- Text shown -
1 Million Perish After Russia Wins The Caucasian War
After nearly a century of war over the Caucasus coast of the Black Sea, Tsar Alexander II (known unironically as “the Liberator”) finally had the native Circassians under his thumb. Originally intending to just expel them from their homeland, Russia had a deal with the Ottoman Empire to take the Muslim refugees off their hands.
Denigrated as the first modern example of genocide, the Circassian Genocide has stirred controversy leading up to the 2014 Sochi Winter Olympics. In one respect, the genocide is a freak catastrophe of negligent and bumbling bureaucracy.
First the Russians expelled the Circassians from their homeland and then the Turks failed to properly accommodate the refugees’ basic needs, sticking them in inhospitable mountain regions with no food or water. When the Circassians tried to go back to Russia, Alexander personally declined many of their petitions, fearing British and Turkish plots to spark a new war.
But the Russians weren’t simply negligent. During the war, they killed civilians and razed whole villages. Aside from killing 200,000 in the war, Russia resettled returning Circassians far from their homeland without so much as a finger in the right direction. The resulting famine and disease killed a staggering one million people.
The final irony? A good chunk of the Circassians that stayed in Turkey led the Young Turks, the same Young Turks that would lead the cleansing of Christians during World War 1. It goes to show that just as the crimes of a father cannot be passed down to his son, neither can his virtues.

- Information provided -
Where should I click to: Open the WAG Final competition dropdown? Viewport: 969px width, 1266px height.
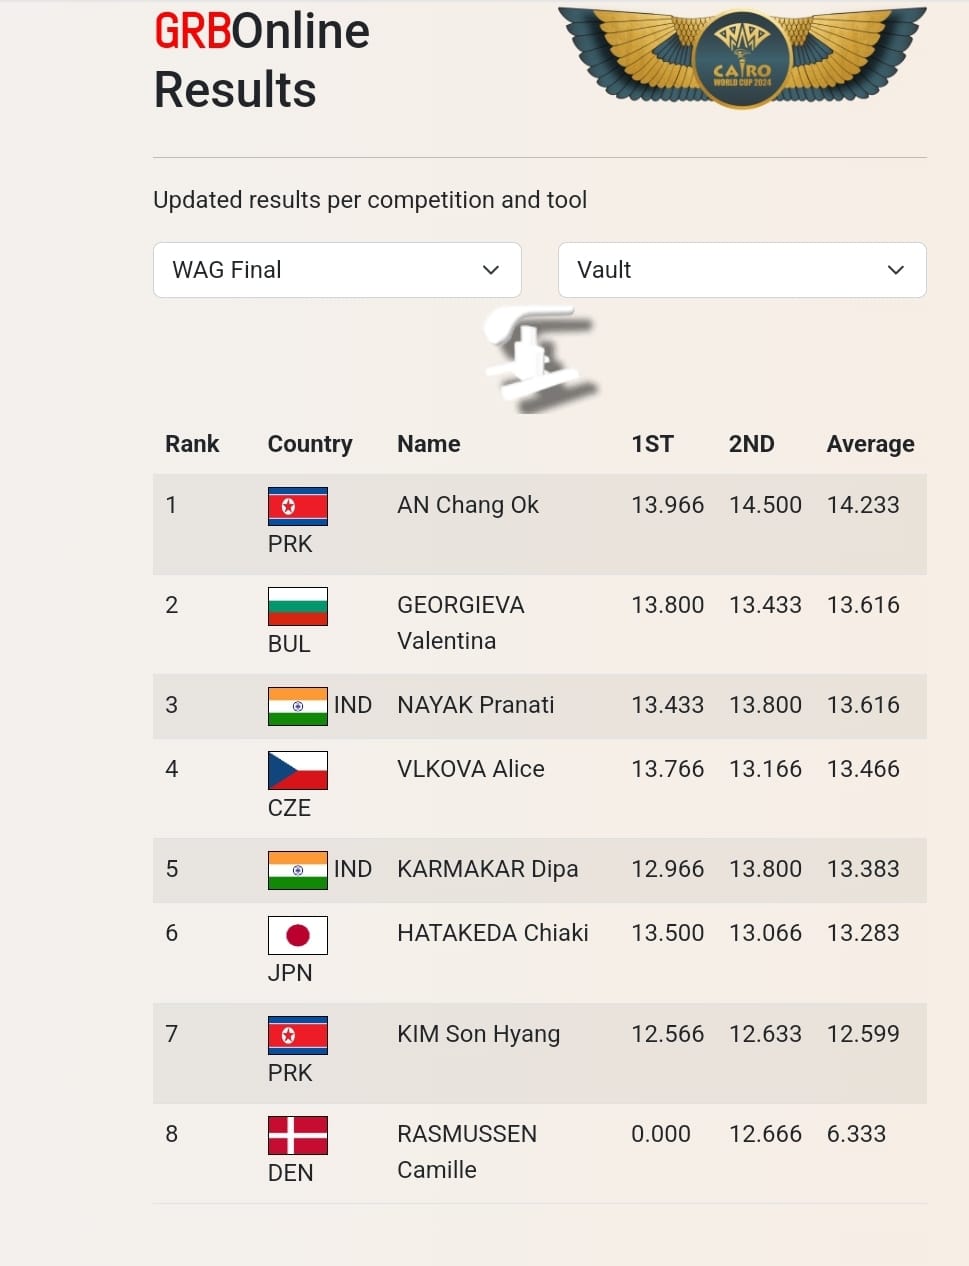coord(337,270)
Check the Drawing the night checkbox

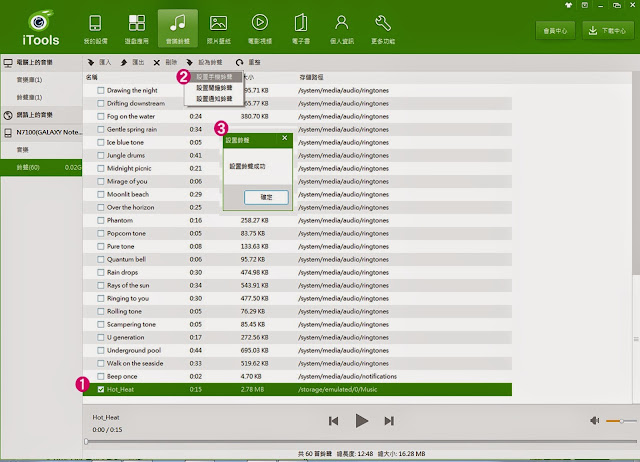coord(100,90)
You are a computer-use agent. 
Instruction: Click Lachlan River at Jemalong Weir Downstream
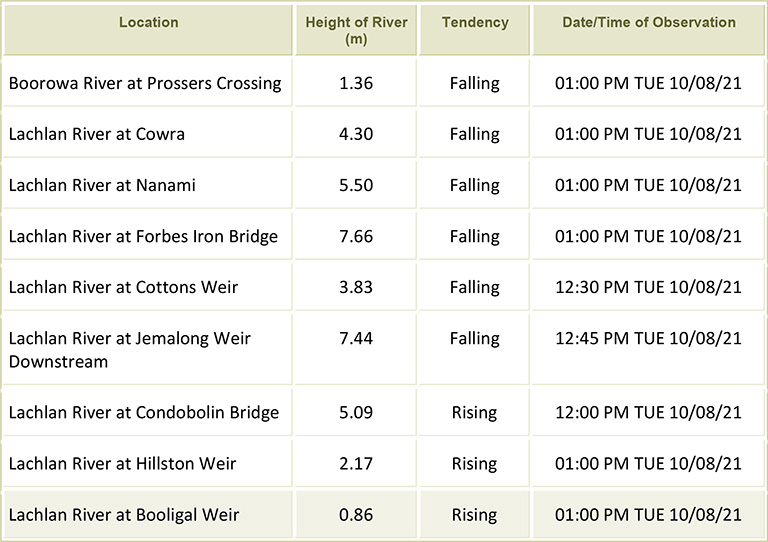coord(130,350)
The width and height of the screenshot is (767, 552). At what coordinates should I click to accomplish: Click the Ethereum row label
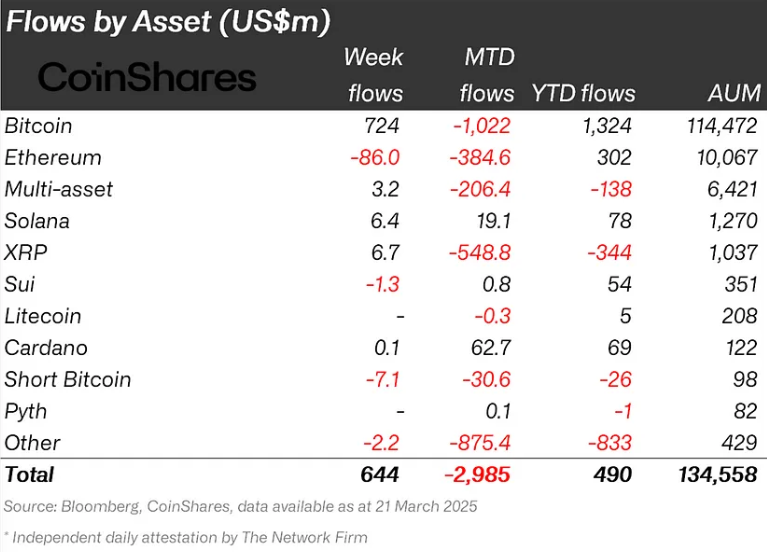point(53,158)
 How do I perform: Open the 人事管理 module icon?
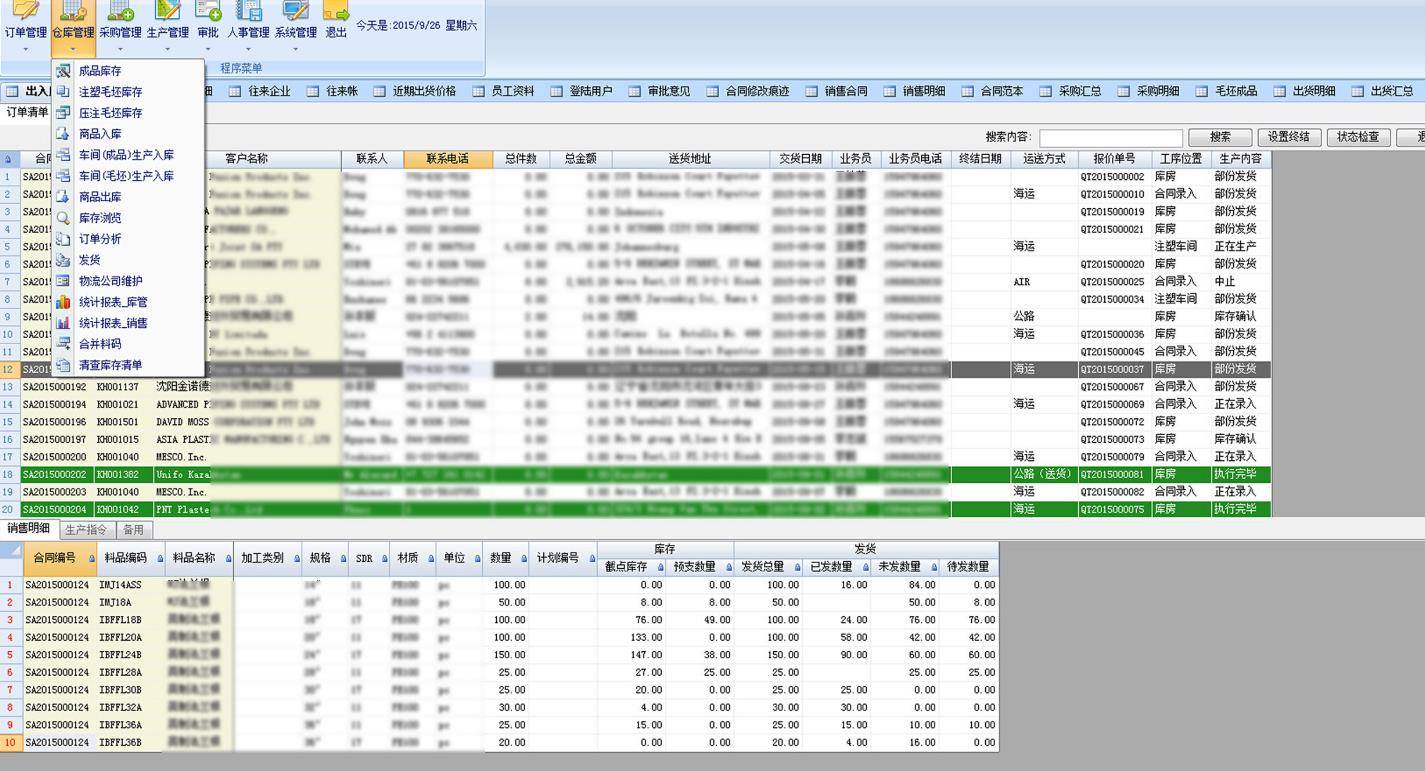[x=247, y=22]
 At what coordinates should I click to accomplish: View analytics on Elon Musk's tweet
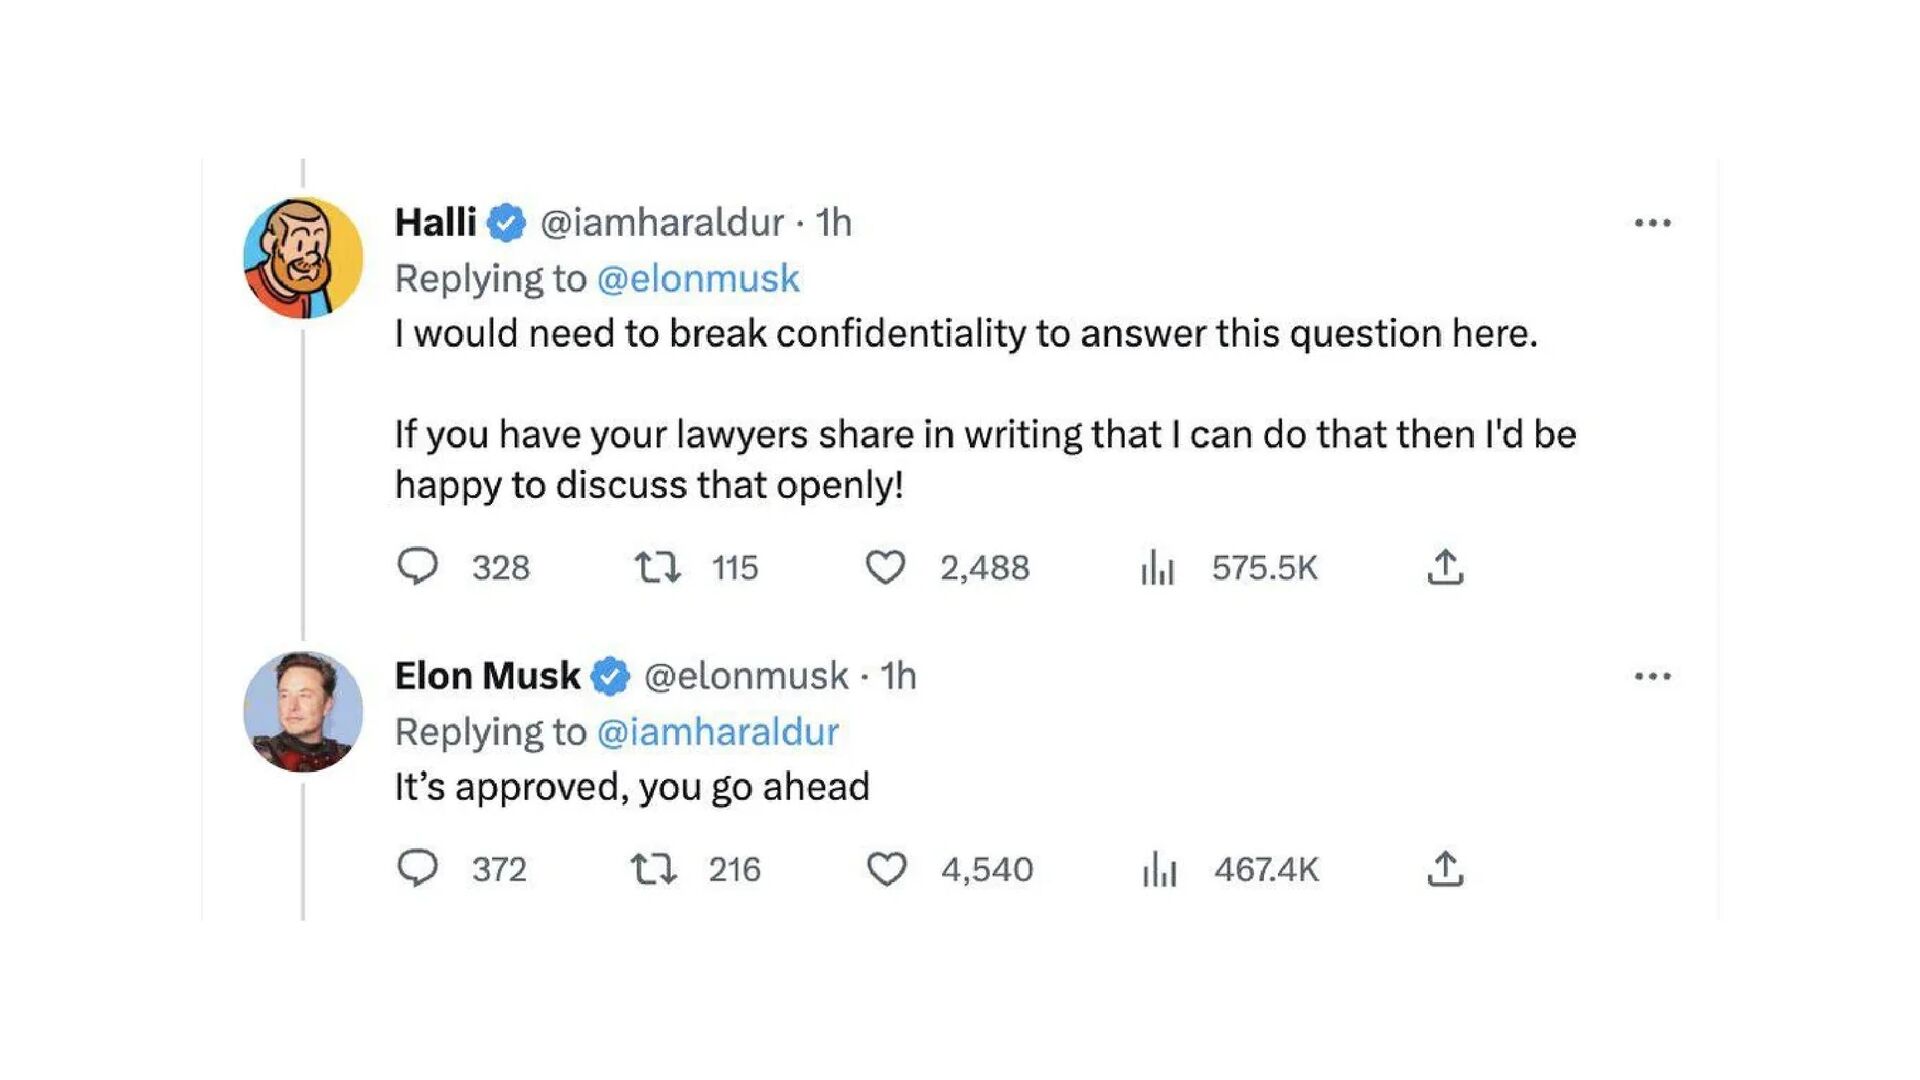1159,869
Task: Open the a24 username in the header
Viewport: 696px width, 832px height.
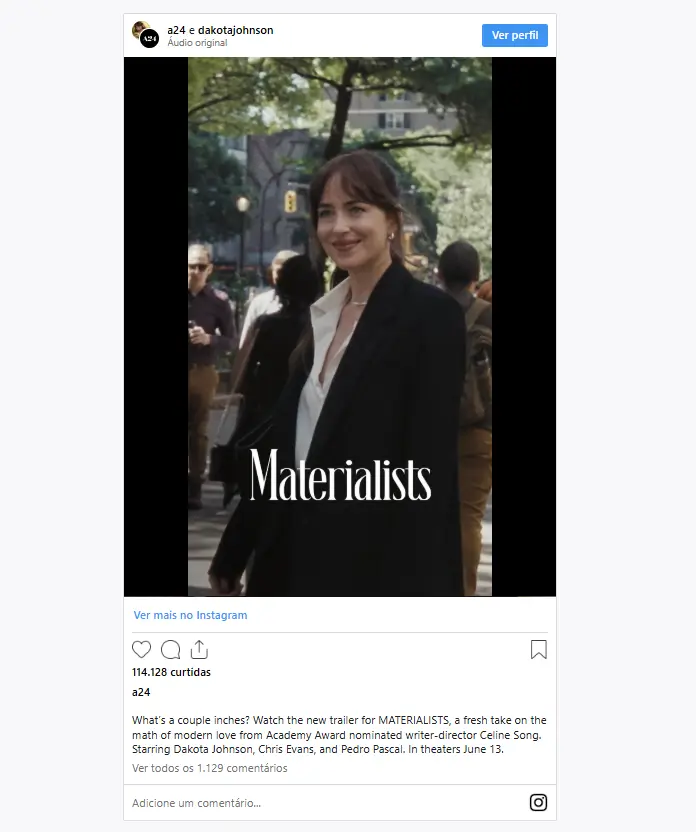Action: point(176,30)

- Instructions for the task -
Reproduce the part of the text above about the Circassian Genocide word for word, from "But the Russians" up to and including "can his virtues.".

- Completed exercise -
But the Russians weren’t simply negligent. During the war, they killed civilians and razed whole villages. Aside from killing 200,000 in the war, Russia resettled returning Circassians far from their homeland without so much as a finger in the right direction. The resulting famine and disease killed a staggering one million people.
The final irony? A good chunk of the Circassians that stayed in Turkey led the Young Turks, the same Young Turks that would lead the cleansing of Christians during World War 1. It goes to show that just as the crimes of a father cannot be passed down to his son, neither can his virtues.